¿Cuáles son las mejores tecnologías para estudiar la expresión génica en un entorno clínico?

Las micromatrices de expresión genética de Affymetrix son la tecnología más probada para la expresión génica en la clínica: se han descubierto biomarcadores de expresión más putativos con Affymetrix y validados científicamente con más de 20,000 publicaciones. http://www.affymetrix.com/public…

Además Affymetrix tiene la única plataforma de expresión genética aprobada por la FDA, así como las pruebas aprobadas por la FDA de socios como Pathwork Diagnostics http://www.pathworkdx.com

NanoString es una nueva tecnología muy prometedora para observar la expresión génica en un panel de genes (hasta 800 actualmente). A diferencia de otras tecnologías, no hay amplificación, por lo que la señal que está viendo son recuentos de genes en bruto.

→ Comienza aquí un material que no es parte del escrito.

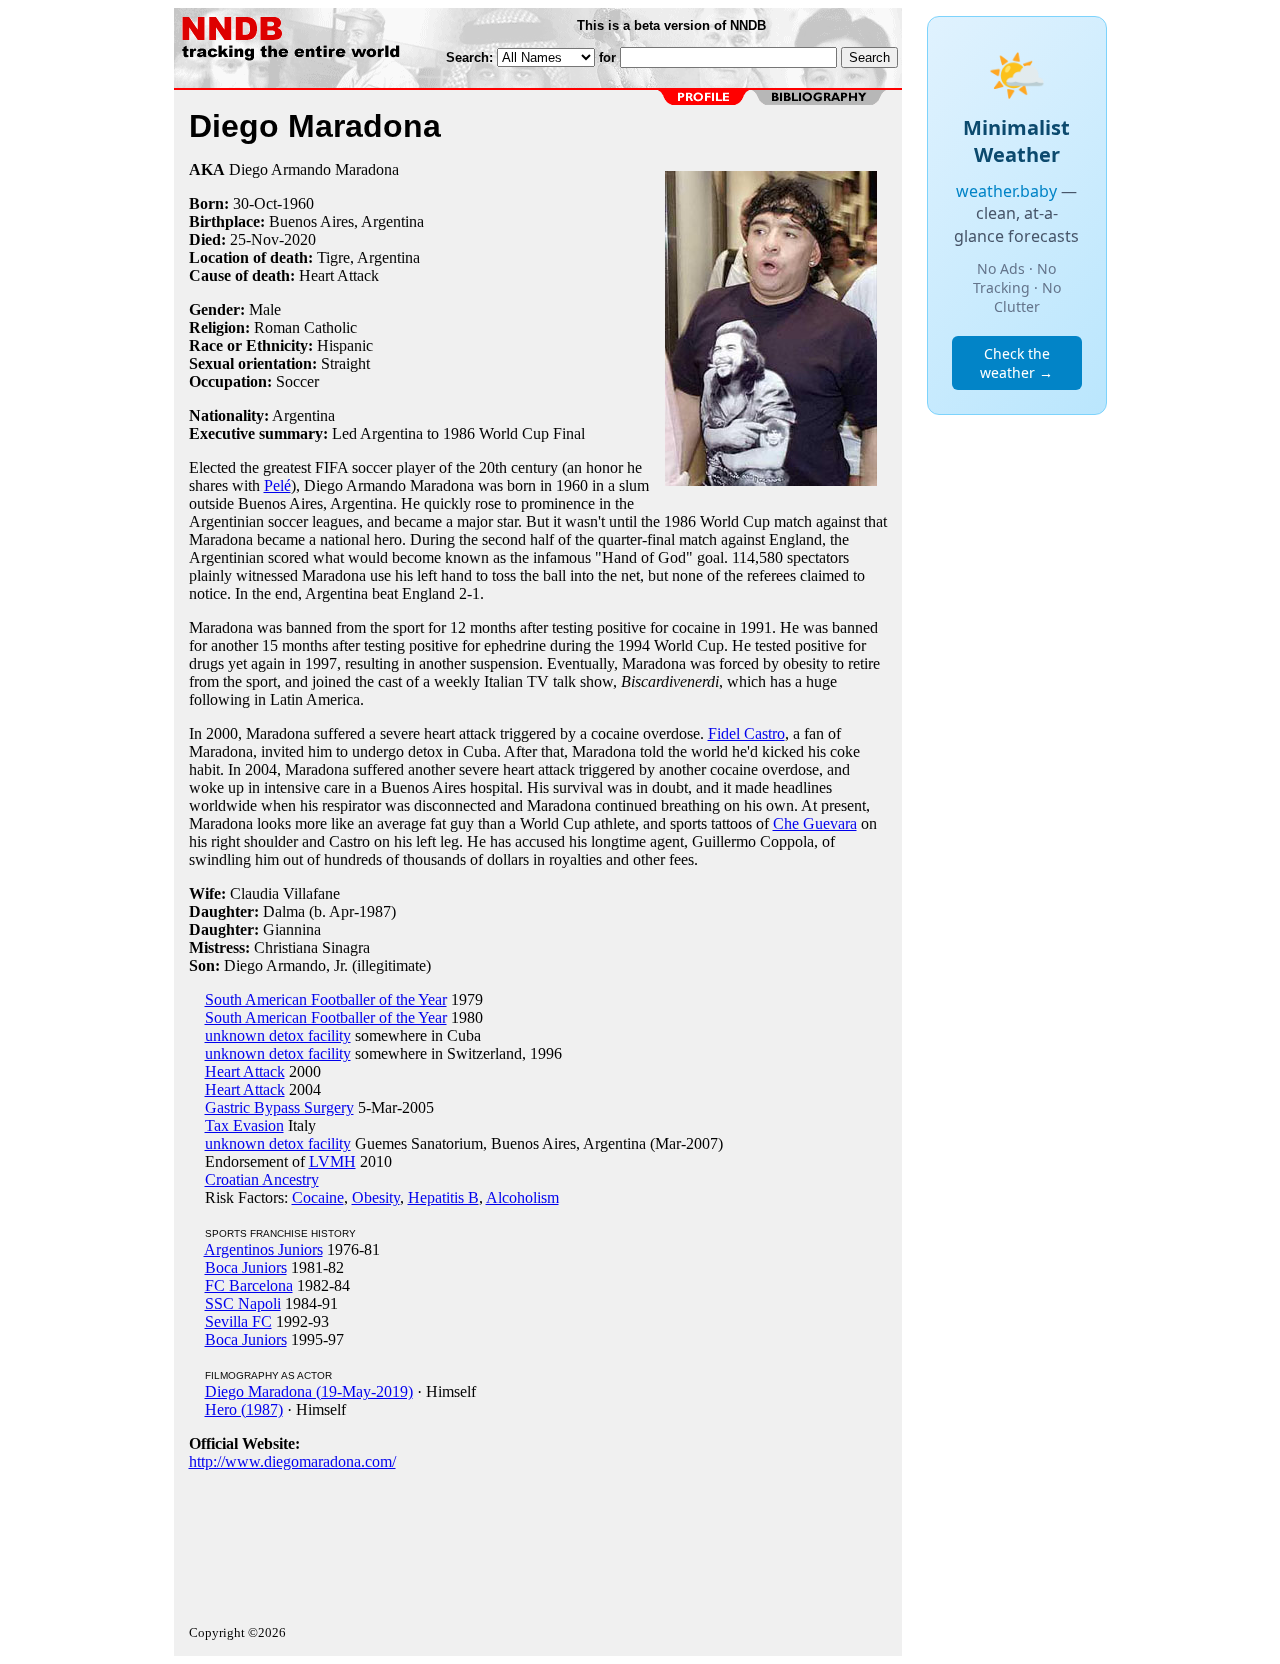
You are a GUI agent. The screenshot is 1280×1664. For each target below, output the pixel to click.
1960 (298, 203)
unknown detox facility (278, 1035)
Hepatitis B (443, 1197)
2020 (300, 239)
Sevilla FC (238, 1321)
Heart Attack (245, 1071)
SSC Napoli (243, 1303)
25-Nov (254, 239)
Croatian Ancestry (262, 1179)
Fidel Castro (746, 733)
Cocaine (318, 1197)
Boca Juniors (246, 1267)
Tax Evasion (244, 1125)
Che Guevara (815, 823)
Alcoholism (522, 1197)
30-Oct (255, 203)
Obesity (376, 1197)
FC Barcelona (249, 1285)
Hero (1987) (244, 1409)
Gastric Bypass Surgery (279, 1107)
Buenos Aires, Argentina (346, 221)
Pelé (277, 485)
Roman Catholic (305, 327)
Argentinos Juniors (263, 1249)
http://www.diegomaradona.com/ (292, 1461)
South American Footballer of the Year (326, 999)
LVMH (332, 1161)
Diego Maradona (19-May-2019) (309, 1391)
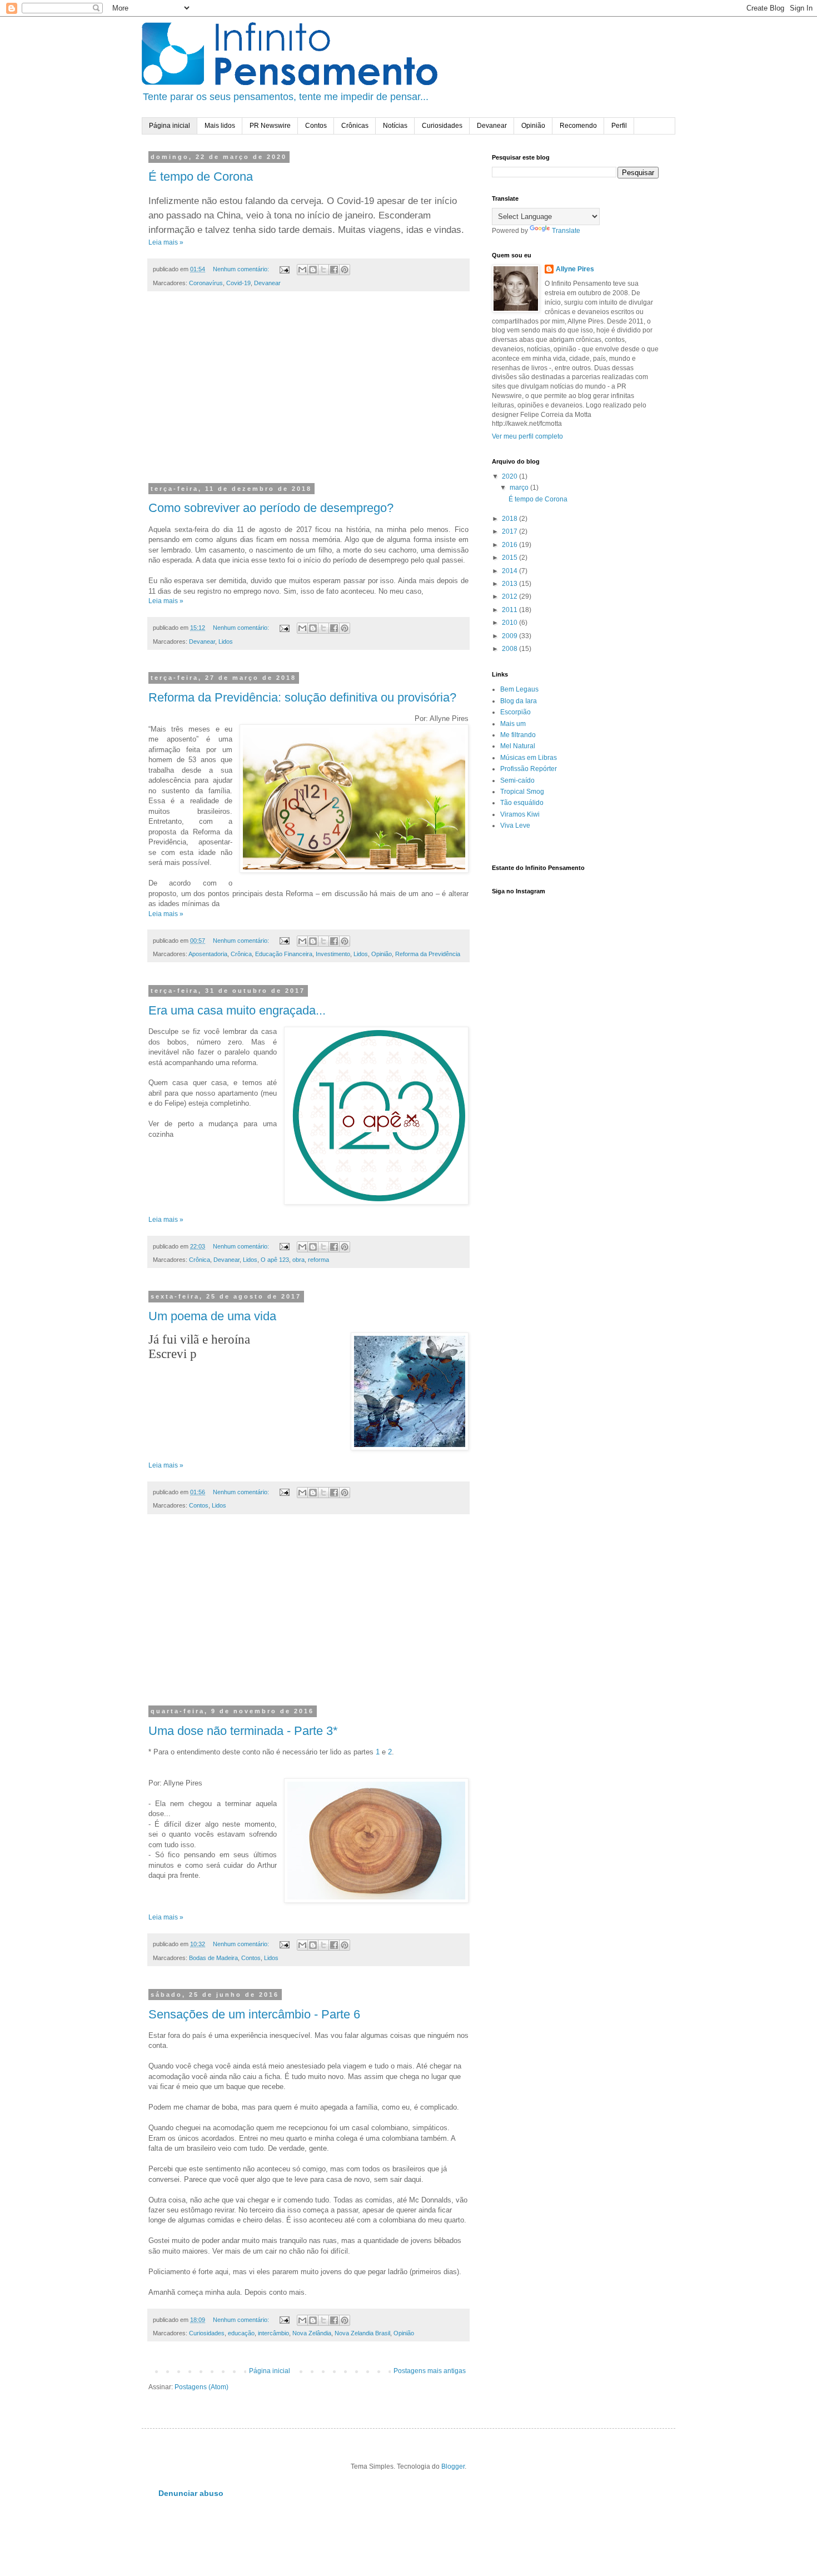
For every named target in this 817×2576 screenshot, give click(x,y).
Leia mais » (165, 242)
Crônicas (354, 126)
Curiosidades (442, 126)
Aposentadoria (207, 954)
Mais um (513, 724)
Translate (566, 231)
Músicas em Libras (528, 758)
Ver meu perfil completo (527, 436)
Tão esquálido (522, 803)
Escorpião (515, 712)
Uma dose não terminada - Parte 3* (243, 1731)
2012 (510, 596)
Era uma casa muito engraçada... (237, 1010)
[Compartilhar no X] (323, 269)
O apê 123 (275, 1259)
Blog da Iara (518, 701)
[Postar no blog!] (312, 269)
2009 (510, 636)
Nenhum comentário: (242, 269)
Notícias (395, 126)
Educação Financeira (283, 954)
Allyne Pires (575, 269)
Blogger (453, 2466)
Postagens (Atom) (201, 2387)
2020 (510, 476)
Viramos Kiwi (520, 814)
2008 (510, 649)
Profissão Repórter (528, 769)
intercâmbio (273, 2333)
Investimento (333, 954)
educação (241, 2333)
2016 (510, 545)
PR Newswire (270, 126)
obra (298, 1259)
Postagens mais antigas (429, 2371)
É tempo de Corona (200, 176)
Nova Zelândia (311, 2333)
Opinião (533, 126)
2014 (510, 571)
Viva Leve (515, 825)
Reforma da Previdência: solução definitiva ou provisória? (302, 697)
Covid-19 (238, 283)
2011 (510, 610)
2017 (510, 531)
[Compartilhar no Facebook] (334, 269)
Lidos (225, 641)
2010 (510, 622)
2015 (510, 557)
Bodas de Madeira (213, 1958)
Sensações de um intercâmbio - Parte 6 (254, 2014)
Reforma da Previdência (427, 954)
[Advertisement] (308, 394)
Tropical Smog (522, 791)
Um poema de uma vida (212, 1316)
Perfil (619, 126)
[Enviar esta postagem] (284, 269)
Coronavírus (206, 283)
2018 (510, 519)
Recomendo (578, 126)
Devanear (492, 126)
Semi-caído (517, 780)
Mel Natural (517, 746)
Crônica (241, 954)
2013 (510, 584)
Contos (316, 126)
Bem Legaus (519, 689)
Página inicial (169, 126)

Puede obtener más información sobre la versión clínica de su sistema en su sitio web:
nCounter® Dx Analysis System

Microarrays ya están esencialmente muertos en el entorno de investigación. Han existido por mucho tiempo, por lo que hay muchas pruebas clínicas disponibles. Sin embargo, es una tecnología envejecida en su camino de salida.

Más información sobre el diseño de su experimento o puntos finales de investigación sería útil saber. No estoy seguro de qué diferencia el estudio de la expresión génica en un entorno clínico de cualquier otro entorno de investigación, pero de todos modos ofreceré una herramienta de software para el análisis de datos de expresión génica basada en microarrays: Agilent GeneSpring GX ( http: //www.genomics.agilent .com / …).

Es mucho más fácil de operar que las herramientas de código abierto porque tiene una GUI y flujos de trabajo guiados para análisis comunes, que lo hacen una buena opción para las personas que son menos conocedoras de la bioinformática, sin embargo, entienden la bioestadística.